Main types of employment in Germany
Full-time employment (Vollzeit Beschäftigung) – Such a contract may be open-ended or limited in time, depending on the type of work and the employer. In Germany, this is an ideal option for those who need confidence in the future, seek a work visa and want to stay in the country for a long time. Under this employment contract, you work 40 hours per week, and the probationary period is a maximum of 6 months, unless otherwise specified in the contract.
Part-time employment (Teilzeit Beschäftigung) – A more flexible, contractual contract for those who need to work 20-35 hours a week.
Minijob – A small number of working hours and a low salary of up to 450 euros / month. Under such conditions, the employee does not pay taxes and social security contributions.
Student contract (Studentenjob) – Prerequisites for such a contract – to be enrolled in a German university.
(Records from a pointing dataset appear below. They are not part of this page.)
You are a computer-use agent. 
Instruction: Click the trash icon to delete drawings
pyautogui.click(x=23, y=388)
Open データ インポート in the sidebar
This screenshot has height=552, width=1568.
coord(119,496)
The maximum number of working hours is 20 hours per week, 120 full working days per year or 240 part-time days per year. Usually student contracts are very flexible.
What is a minijob?
Minijobbers in Germany are those who earn less than € 450 per month or whose employment is limited to three months or 70 working days per year and – if the salary exceeds 450 euros per month – this employment is not the main job (short-term employment). This type of employment is informally called Minijob, and officially – Geringfügige Beschäftigung. There are separate laws and rules of taxation for this type of labor relations
Due to the increase in the minimum wage to 12 euros this year, the upper limit of wages for minijobbers will also increase. It is planned to be 520 euros per month. According to the Federal Minister of Labor the new limit on minijob will apply from October 1, 2022.
Minijobbers are insured in the state system against accidents at work and diseases caused while working. They do not pay contributions to social security: medical insurance, care insurance and unemployment insurance. Default pension contributions must be paid, but this can also be waived. At the same time, employers are obliged to pay their share of social security contributions from wages.
Under labor law, part-time workers have the same status as their full-time counterparts. They have the right to the statutory minimum wage, as well as to receive salary in case of illness and absence from work on holidays.